BEGIN Input records

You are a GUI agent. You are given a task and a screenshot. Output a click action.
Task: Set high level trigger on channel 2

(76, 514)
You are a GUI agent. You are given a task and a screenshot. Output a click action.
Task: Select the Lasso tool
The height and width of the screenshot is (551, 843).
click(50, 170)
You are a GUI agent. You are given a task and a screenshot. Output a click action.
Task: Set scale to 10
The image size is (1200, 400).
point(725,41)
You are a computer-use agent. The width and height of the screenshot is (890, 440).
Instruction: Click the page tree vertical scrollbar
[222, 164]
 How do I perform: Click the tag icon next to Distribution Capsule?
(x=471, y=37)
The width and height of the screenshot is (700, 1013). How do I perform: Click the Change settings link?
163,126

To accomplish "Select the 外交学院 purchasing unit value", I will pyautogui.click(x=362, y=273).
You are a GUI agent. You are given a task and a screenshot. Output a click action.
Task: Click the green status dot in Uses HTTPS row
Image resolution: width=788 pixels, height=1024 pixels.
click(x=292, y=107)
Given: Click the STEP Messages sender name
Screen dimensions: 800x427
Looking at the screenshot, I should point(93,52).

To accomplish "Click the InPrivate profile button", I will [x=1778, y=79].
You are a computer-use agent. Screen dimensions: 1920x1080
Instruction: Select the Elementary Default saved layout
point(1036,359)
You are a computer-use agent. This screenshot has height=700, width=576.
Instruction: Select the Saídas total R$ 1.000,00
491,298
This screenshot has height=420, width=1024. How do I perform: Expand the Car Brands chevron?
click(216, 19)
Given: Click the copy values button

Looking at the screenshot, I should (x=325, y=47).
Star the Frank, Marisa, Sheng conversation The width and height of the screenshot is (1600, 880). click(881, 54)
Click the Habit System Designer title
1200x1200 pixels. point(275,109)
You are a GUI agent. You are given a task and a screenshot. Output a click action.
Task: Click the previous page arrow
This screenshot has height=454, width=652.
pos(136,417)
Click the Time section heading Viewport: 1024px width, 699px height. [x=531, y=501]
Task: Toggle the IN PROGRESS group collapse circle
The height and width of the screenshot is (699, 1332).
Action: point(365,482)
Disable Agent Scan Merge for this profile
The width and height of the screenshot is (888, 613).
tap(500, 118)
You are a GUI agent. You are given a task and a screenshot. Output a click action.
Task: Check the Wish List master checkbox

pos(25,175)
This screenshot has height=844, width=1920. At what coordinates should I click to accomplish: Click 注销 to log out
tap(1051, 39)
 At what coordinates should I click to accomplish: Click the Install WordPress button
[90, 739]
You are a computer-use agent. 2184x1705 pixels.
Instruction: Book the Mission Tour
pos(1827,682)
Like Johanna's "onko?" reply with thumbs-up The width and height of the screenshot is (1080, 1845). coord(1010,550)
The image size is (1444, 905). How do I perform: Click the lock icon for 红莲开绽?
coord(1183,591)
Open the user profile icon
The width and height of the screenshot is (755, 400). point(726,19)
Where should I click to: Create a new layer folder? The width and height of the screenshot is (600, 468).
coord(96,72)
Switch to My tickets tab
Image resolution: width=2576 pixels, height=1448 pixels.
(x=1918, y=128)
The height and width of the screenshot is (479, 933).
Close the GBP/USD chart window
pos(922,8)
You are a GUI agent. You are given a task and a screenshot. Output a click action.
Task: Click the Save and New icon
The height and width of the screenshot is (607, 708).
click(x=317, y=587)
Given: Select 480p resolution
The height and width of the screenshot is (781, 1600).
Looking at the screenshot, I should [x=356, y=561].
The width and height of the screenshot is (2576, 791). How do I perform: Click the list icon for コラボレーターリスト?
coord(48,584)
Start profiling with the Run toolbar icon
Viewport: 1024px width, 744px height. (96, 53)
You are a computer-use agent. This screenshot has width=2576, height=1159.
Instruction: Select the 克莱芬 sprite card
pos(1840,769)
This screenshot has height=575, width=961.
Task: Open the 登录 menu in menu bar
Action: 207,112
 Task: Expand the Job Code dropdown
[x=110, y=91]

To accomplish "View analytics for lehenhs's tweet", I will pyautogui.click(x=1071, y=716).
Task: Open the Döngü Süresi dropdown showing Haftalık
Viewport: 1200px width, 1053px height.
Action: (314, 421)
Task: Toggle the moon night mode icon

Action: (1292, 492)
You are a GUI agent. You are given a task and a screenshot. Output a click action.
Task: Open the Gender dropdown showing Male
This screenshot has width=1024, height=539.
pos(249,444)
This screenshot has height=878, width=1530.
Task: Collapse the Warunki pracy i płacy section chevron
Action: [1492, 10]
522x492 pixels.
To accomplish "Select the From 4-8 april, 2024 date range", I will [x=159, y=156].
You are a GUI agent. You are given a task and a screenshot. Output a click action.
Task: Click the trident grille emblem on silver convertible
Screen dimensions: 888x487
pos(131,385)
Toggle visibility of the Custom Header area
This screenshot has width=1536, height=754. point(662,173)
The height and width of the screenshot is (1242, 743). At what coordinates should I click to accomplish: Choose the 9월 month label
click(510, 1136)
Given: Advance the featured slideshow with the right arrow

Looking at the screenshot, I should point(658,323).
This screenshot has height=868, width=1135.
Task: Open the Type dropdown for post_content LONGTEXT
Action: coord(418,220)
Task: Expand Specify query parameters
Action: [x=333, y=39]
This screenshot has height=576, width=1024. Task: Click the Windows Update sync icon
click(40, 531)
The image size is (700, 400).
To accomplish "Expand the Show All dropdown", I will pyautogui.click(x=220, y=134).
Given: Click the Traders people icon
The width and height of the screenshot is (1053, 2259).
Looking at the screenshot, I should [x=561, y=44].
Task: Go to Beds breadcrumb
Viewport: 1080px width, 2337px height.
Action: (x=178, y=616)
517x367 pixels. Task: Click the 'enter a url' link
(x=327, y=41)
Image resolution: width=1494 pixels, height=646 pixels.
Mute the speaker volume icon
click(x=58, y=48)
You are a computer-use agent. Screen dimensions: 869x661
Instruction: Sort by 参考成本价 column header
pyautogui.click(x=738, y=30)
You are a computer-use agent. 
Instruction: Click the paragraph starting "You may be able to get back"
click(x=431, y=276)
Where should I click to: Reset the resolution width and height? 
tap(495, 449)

END Input records

◆ **Required action**
Please print all the data again exactly as given.

◆ **Answer to the exercise**
You are a GUI agent. You are given a task and a screenshot. Output a click action.
Task: Set high level trigger on channel 2

(76, 514)
You are a GUI agent. You are given a task and a screenshot. Output a click action.
Task: Select the Lasso tool
The height and width of the screenshot is (551, 843).
click(50, 170)
You are a GUI agent. You are given a task and a screenshot. Output a click action.
Task: Set scale to 10
The image size is (1200, 400).
point(725,41)
You are a computer-use agent. The width and height of the screenshot is (890, 440).
Instruction: Click the page tree vertical scrollbar
[222, 164]
 How do I perform: Click the tag icon next to Distribution Capsule?
(x=471, y=37)
The width and height of the screenshot is (700, 1013). How do I perform: Click the Change settings link?
163,126

To accomplish "Select the 外交学院 purchasing unit value", I will pyautogui.click(x=362, y=273).
You are a GUI agent. You are given a task and a screenshot. Output a click action.
Task: Click the green status dot in Uses HTTPS row
Image resolution: width=788 pixels, height=1024 pixels.
click(x=292, y=107)
Given: Click the STEP Messages sender name
Screen dimensions: 800x427
Looking at the screenshot, I should point(93,52).

To accomplish "Click the InPrivate profile button", I will [x=1778, y=79].
You are a computer-use agent. Screen dimensions: 1920x1080
Instruction: Select the Elementary Default saved layout
point(1036,359)
You are a computer-use agent. This screenshot has height=700, width=576.
Instruction: Select the Saídas total R$ 1.000,00
491,298
This screenshot has height=420, width=1024. How do I perform: Expand the Car Brands chevron?
click(216, 19)
Given: Click the copy values button

Looking at the screenshot, I should (x=325, y=47).
Star the Frank, Marisa, Sheng conversation The width and height of the screenshot is (1600, 880). click(881, 54)
Click the Habit System Designer title
1200x1200 pixels. point(275,109)
You are a GUI agent. You are given a task and a screenshot. Output a click action.
Task: Click the previous page arrow
This screenshot has height=454, width=652.
pos(136,417)
Click the Time section heading Viewport: 1024px width, 699px height. [x=531, y=501]
Task: Toggle the IN PROGRESS group collapse circle
The height and width of the screenshot is (699, 1332).
Action: point(365,482)
Disable Agent Scan Merge for this profile
The width and height of the screenshot is (888, 613).
tap(500, 118)
You are a GUI agent. You are given a task and a screenshot. Output a click action.
Task: Check the Wish List master checkbox

pos(25,175)
This screenshot has height=844, width=1920. At what coordinates should I click to accomplish: Click 注销 to log out
tap(1051, 39)
 At what coordinates should I click to accomplish: Click the Install WordPress button
[90, 739]
You are a computer-use agent. 2184x1705 pixels.
Instruction: Book the Mission Tour
pos(1827,682)
Like Johanna's "onko?" reply with thumbs-up The width and height of the screenshot is (1080, 1845). coord(1010,550)
The image size is (1444, 905). How do I perform: Click the lock icon for 红莲开绽?
coord(1183,591)
Open the user profile icon
The width and height of the screenshot is (755, 400). point(726,19)
Where should I click to: Create a new layer folder? The width and height of the screenshot is (600, 468).
coord(96,72)
Switch to My tickets tab
Image resolution: width=2576 pixels, height=1448 pixels.
(x=1918, y=128)
The height and width of the screenshot is (479, 933).
Close the GBP/USD chart window
pos(922,8)
You are a GUI agent. You are given a task and a screenshot. Output a click action.
Task: Click the Save and New icon
The height and width of the screenshot is (607, 708).
click(x=317, y=587)
Given: Select 480p resolution
The height and width of the screenshot is (781, 1600).
Looking at the screenshot, I should [x=356, y=561].
The width and height of the screenshot is (2576, 791). How do I perform: Click the list icon for コラボレーターリスト?
coord(48,584)
Start profiling with the Run toolbar icon
Viewport: 1024px width, 744px height. (96, 53)
You are a computer-use agent. This screenshot has width=2576, height=1159.
Instruction: Select the 克莱芬 sprite card
pos(1840,769)
This screenshot has height=575, width=961.
Task: Open the 登录 menu in menu bar
Action: 207,112
 Task: Expand the Job Code dropdown
[x=110, y=91]

To accomplish "View analytics for lehenhs's tweet", I will pyautogui.click(x=1071, y=716).
Task: Open the Döngü Süresi dropdown showing Haftalık
Viewport: 1200px width, 1053px height.
Action: (314, 421)
Task: Toggle the moon night mode icon

Action: (1292, 492)
You are a GUI agent. You are given a task and a screenshot. Output a click action.
Task: Open the Gender dropdown showing Male
This screenshot has width=1024, height=539.
pos(249,444)
This screenshot has height=878, width=1530.
Task: Collapse the Warunki pracy i płacy section chevron
Action: [1492, 10]
522x492 pixels.
To accomplish "Select the From 4-8 april, 2024 date range", I will [x=159, y=156].
You are a GUI agent. You are given a task and a screenshot. Output a click action.
Task: Click the trident grille emblem on silver convertible
Screen dimensions: 888x487
pos(131,385)
Toggle visibility of the Custom Header area
This screenshot has width=1536, height=754. point(662,173)
The height and width of the screenshot is (1242, 743). At what coordinates should I click to accomplish: Choose the 9월 month label
click(510, 1136)
Given: Advance the featured slideshow with the right arrow

Looking at the screenshot, I should point(658,323).
This screenshot has height=868, width=1135.
Task: Open the Type dropdown for post_content LONGTEXT
Action: coord(418,220)
Task: Expand Specify query parameters
Action: [x=333, y=39]
This screenshot has height=576, width=1024. Task: Click the Windows Update sync icon
click(40, 531)
The image size is (700, 400).
To accomplish "Expand the Show All dropdown", I will pyautogui.click(x=220, y=134).
Given: Click the Traders people icon
The width and height of the screenshot is (1053, 2259).
Looking at the screenshot, I should [x=561, y=44].
Task: Go to Beds breadcrumb
Viewport: 1080px width, 2337px height.
Action: (x=178, y=616)
517x367 pixels. Task: Click the 'enter a url' link
(x=327, y=41)
Image resolution: width=1494 pixels, height=646 pixels.
Mute the speaker volume icon
click(x=58, y=48)
You are a computer-use agent. Screen dimensions: 869x661
Instruction: Sort by 参考成本价 column header
pyautogui.click(x=738, y=30)
You are a computer-use agent. 
Instruction: Click the paragraph starting "You may be able to get back"
click(x=431, y=276)
Where should I click to: Reset the resolution width and height? 
tap(495, 449)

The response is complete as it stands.